The unusual collaboration between three directors, two of them, Alex Olle and Carlos Padrissa, members of the Fura dels Baus troupe, and all of them first-timers as far as the cinema is concerned, has worked remarkably well. Information provided doesn’t indicate who handled which aspect of the production, but top marks are due to all concerned. For the theater company, the film is the third part of a trilogy which began as a stage play (“Faust 3.0”) and continued with the production of the opera, “The Damnation of Faust.”
Setting for this innovative approach to the theme is the very near future. Dr. Faust (Argentine thesp Miguel Angel Sola) is a specialist in terminal cancers and a top surgeon; he has little time for private life, and is blithely unaware of the charms of Julia (Najwa Nimri), his attractive assistant. In the middle of a mid-life crisis, Faust teeters on the edge of suicide as he stands on a station platform awaiting a train; he is distracted by a near accident on the other side of the track, and by Julia, bringing him his briefcase.
On the train he sits opposite a charming old woman who engages him in conversation and then asks him to hold her bag while she goes to the washroom. Mysteriously, the lady vanishes, leaving Faust holding the bag. It’s a charming in-joke which could have been more fully explored.
When the train arrives at its destination, Faust has a chance encounter with a man called Santos Vella (Eduard Fernandez), who claims to be a former patient. Though Faust doesn’t recognize the long-haired stranger, Santos assures him that eight years ago the surgeon had removed his stomach and given him only three months to live; he’s survived, he says, by staying clear of hospitals.
Faust soon discovers it’s not so easy to get rid of Santos. He refuses a lift from this too-friendly ex-patient, but his taxi mysteriously breaks down and Santos is on the spot to take the stranded doctor on to his hotel, a building which is strangely shrouded in plastic.
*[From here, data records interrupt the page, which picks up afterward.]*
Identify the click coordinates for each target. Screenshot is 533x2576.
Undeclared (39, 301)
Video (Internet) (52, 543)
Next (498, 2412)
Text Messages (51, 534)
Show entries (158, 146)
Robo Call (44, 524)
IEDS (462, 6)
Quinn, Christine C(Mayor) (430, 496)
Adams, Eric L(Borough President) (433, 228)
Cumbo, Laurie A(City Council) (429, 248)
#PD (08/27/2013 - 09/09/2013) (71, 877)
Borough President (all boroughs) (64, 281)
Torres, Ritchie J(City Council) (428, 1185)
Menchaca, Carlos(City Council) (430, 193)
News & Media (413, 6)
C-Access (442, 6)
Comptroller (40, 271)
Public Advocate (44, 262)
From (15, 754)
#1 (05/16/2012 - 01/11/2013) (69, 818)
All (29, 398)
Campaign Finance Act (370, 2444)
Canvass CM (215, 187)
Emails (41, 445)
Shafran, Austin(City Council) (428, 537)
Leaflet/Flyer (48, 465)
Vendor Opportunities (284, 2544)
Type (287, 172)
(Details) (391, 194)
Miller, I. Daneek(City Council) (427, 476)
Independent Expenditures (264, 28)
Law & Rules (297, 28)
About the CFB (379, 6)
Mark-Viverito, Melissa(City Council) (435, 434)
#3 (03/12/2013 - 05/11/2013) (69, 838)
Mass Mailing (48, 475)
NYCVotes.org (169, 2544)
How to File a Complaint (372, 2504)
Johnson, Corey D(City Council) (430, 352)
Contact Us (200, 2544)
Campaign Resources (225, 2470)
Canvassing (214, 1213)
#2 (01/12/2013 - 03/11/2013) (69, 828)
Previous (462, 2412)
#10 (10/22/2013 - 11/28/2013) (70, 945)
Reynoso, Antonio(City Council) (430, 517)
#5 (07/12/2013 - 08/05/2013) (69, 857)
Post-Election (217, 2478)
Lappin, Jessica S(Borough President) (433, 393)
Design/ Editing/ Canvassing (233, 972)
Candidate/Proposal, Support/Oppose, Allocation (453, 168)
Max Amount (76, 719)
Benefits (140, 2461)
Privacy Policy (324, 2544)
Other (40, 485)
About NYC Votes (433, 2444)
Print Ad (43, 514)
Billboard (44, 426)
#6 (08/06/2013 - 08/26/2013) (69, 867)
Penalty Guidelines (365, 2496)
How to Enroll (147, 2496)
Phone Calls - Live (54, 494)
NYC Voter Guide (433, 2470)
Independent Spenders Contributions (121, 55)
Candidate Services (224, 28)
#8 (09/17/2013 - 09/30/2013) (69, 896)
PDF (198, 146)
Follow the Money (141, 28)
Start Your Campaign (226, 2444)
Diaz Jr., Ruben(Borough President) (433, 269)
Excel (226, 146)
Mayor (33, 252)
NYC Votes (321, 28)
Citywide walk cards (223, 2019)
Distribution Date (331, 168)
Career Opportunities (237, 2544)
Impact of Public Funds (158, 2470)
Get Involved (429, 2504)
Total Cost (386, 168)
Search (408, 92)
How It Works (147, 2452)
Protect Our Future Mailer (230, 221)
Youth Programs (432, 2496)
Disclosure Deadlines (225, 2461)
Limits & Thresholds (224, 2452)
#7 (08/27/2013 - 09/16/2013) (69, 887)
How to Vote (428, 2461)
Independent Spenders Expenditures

Professing that he only wants to make the man who saved his life happy, Santos sends a beautiful hooker (Irene Montala) to Faust’s room and she, like Santos, won’t take no for an answer. It’s typical of the witty screenplay by Fernando Leon de Aranoa that the prostitute turns up later in the film in a quite different, and very amusing, context.
As the film progresses, Faust becomes used to the fact that the devilish Santos is able to grant all his wishes, even before he’s actually expressed them.The writer and directors take plenty of liberties with the familiar story, but the result is fresh, fast-paced and consistently amusing. The bleached-out color employed by d.p. Pedro del Rey results in a slightly eerie look, and a soundtrack of discordant noises and musical motifs is highly effective in sustaining that eeriness.
Angel Sola gives a commanding performance as the confused medico, and the three principal women in the film have considerable appeal. But “Faust 5.0” is effortlessly stolen by Catalan actor Fernandez, whose portrayal of the satanic Fernandez is immensely charming, clever and inventive.